▶ Task brief
The response should be a precise copy of every entry.

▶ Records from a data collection
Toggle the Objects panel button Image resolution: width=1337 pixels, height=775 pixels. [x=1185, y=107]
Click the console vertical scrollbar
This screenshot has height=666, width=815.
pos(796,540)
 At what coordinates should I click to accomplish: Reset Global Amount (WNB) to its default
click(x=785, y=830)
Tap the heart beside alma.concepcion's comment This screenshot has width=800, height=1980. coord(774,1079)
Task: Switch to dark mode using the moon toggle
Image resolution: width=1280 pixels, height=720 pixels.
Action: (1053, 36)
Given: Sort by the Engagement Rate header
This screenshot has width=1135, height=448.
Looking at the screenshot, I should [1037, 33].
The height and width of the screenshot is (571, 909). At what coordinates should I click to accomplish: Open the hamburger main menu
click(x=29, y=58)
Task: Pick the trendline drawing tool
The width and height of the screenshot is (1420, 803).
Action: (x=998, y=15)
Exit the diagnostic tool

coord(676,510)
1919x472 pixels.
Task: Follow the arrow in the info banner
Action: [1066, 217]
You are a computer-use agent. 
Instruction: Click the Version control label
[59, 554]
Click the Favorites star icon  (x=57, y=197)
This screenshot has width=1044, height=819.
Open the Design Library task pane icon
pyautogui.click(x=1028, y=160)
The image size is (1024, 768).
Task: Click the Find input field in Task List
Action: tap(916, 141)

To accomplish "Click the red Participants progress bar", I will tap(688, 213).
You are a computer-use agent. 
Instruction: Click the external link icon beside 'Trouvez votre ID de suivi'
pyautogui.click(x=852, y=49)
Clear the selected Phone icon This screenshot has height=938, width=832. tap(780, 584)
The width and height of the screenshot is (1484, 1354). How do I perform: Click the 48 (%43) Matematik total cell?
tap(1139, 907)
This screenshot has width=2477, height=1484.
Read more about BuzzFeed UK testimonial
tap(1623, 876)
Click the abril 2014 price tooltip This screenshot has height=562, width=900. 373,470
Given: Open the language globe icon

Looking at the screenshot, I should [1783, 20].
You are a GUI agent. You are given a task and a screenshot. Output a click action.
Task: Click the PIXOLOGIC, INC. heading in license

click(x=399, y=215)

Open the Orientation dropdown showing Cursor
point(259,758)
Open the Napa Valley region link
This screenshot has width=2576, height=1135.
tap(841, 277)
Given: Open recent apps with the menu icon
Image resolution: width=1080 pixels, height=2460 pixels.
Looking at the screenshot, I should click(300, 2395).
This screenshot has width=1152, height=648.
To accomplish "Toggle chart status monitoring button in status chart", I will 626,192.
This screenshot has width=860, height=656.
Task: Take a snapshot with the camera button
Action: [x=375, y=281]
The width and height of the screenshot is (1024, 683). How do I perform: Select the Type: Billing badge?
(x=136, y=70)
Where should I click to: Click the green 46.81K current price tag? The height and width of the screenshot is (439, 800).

▶ Response to the task
Toggle the Objects panel button Image resolution: width=1337 pixels, height=775 pixels. [x=1185, y=107]
Click the console vertical scrollbar
This screenshot has height=666, width=815.
pos(796,540)
 At what coordinates should I click to accomplish: Reset Global Amount (WNB) to its default
click(x=785, y=830)
Tap the heart beside alma.concepcion's comment This screenshot has width=800, height=1980. coord(774,1079)
Task: Switch to dark mode using the moon toggle
Image resolution: width=1280 pixels, height=720 pixels.
Action: (1053, 36)
Given: Sort by the Engagement Rate header
This screenshot has width=1135, height=448.
Looking at the screenshot, I should [1037, 33].
The height and width of the screenshot is (571, 909). At what coordinates should I click to accomplish: Open the hamburger main menu
click(x=29, y=58)
Task: Pick the trendline drawing tool
The width and height of the screenshot is (1420, 803).
Action: (x=998, y=15)
Exit the diagnostic tool

coord(676,510)
1919x472 pixels.
Task: Follow the arrow in the info banner
Action: [1066, 217]
You are a computer-use agent. 
Instruction: Click the Version control label
[59, 554]
Click the Favorites star icon  (x=57, y=197)
This screenshot has width=1044, height=819.
Open the Design Library task pane icon
pyautogui.click(x=1028, y=160)
The image size is (1024, 768).
Task: Click the Find input field in Task List
Action: tap(916, 141)

To accomplish "Click the red Participants progress bar", I will tap(688, 213).
You are a computer-use agent. 
Instruction: Click the external link icon beside 'Trouvez votre ID de suivi'
pyautogui.click(x=852, y=49)
Clear the selected Phone icon This screenshot has height=938, width=832. tap(780, 584)
The width and height of the screenshot is (1484, 1354). How do I perform: Click the 48 (%43) Matematik total cell?
tap(1139, 907)
This screenshot has width=2477, height=1484.
Read more about BuzzFeed UK testimonial
tap(1623, 876)
Click the abril 2014 price tooltip This screenshot has height=562, width=900. 373,470
Given: Open the language globe icon

Looking at the screenshot, I should [1783, 20].
You are a GUI agent. You are given a task and a screenshot. Output a click action.
Task: Click the PIXOLOGIC, INC. heading in license

click(x=399, y=215)

Open the Orientation dropdown showing Cursor
point(259,758)
Open the Napa Valley region link
This screenshot has width=2576, height=1135.
tap(841, 277)
Given: Open recent apps with the menu icon
Image resolution: width=1080 pixels, height=2460 pixels.
Looking at the screenshot, I should click(300, 2395).
This screenshot has width=1152, height=648.
To accomplish "Toggle chart status monitoring button in status chart", I will 626,192.
This screenshot has width=860, height=656.
Task: Take a snapshot with the camera button
Action: [x=375, y=281]
The width and height of the screenshot is (1024, 683). How do I perform: Select the Type: Billing badge?
(x=136, y=70)
Where should I click to: Click the green 46.81K current price tag? The height and width of the screenshot is (439, 800).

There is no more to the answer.